Last week, I listened to one of my favorite podcasts, Chutzpod! with Rabbi Shira Stutman and Joshua Malina (from the West Wing). The latest episode, titled "Hardening Our Own Hearts -- And Pharaoh's, Too" was a look at Parashat Bo and the final three plagues of the Exodus. It is a great episode and I highly recommend it. But when I clicked on the title to listen to it, I was expecting something different.
Over the years - in Torah study classes or drashes and again in this latest podcast episode - I've heard and discussed at length what it means for God to harden Pharaoh's heart. We've talked about free will, different translations of the word for "hardened" (toughened, strengthened, made heavy), why God might have hardened Pharaoh's heart - important and difficult conversations that are always worth having. This is more or less the ground covered in Chutzpod!
However, what struck me about the title of the episode, and what I was expecting to hear, was an exploration of the plagues as a way of hardening our own hearts, both the Hebrew slaves and ours today. Because while slavery prepared us for many hardships, it could not prepare us to handle difficult situations in which we have the power. Who are we when we are in control?

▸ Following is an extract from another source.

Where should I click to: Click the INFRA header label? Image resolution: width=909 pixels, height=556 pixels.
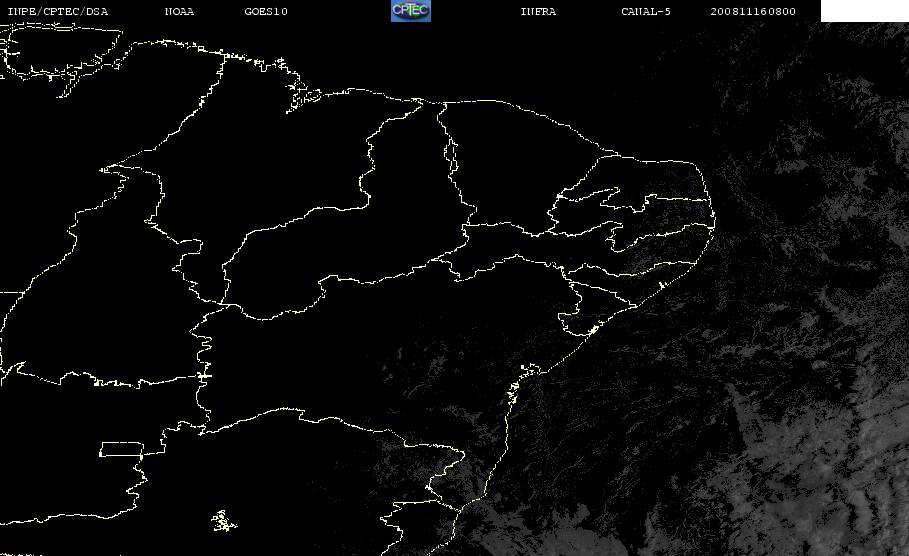[x=539, y=12]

The plagues increase in devastation over the course of the Exodus narrative. When the Nile turns to blood, we consider it justice for the babies who were drowned in its waters. When frogs hop in the people's beds and on their heads, here, there, and everywhere, we sing a fun song about it. Even in parashat Bo, as the plagues worsen, we see the locusts eat the last of the food in the land and I think it's fair to say that's a reminder to the Egyptians that they would have starved long ago without Joseph. But then comes the terror of absolute darkness and the crushing, wailing despair of the death of the firstborn. There is no silly Seder song for the last plague. Miriam doesn't lead the Hebrews in joyous song and dance, like she does after the Egyptian army is drowned. No, as the final plague approaches, the Israelites sit in their houses and pray that the lamb's blood on their doors will protect them from death. We contemplate the price of freedom.
In our freedom, we will experience thirst and hunger, infestation, disease, and war, and unlike in slavery, we will have the power to act for ourselves. How do we make free choices? How do we grapple with those situations and the consequences of the choices we make? How do we harden our hearts when we have to make a difficult decision that will hurt someone else? What does it mean to be in control of our own lives and what are the limits of our power? How do we understand and deal with the things that are still outside of our control? As we prepare to leave Egypt and become a free people, it strikes me that maybe the plagues are not only meant to punish the Egyptians, or as a show of God's might, and maybe God doesn't only harden Pharaoh's heart. Maybe we need to be hardened too.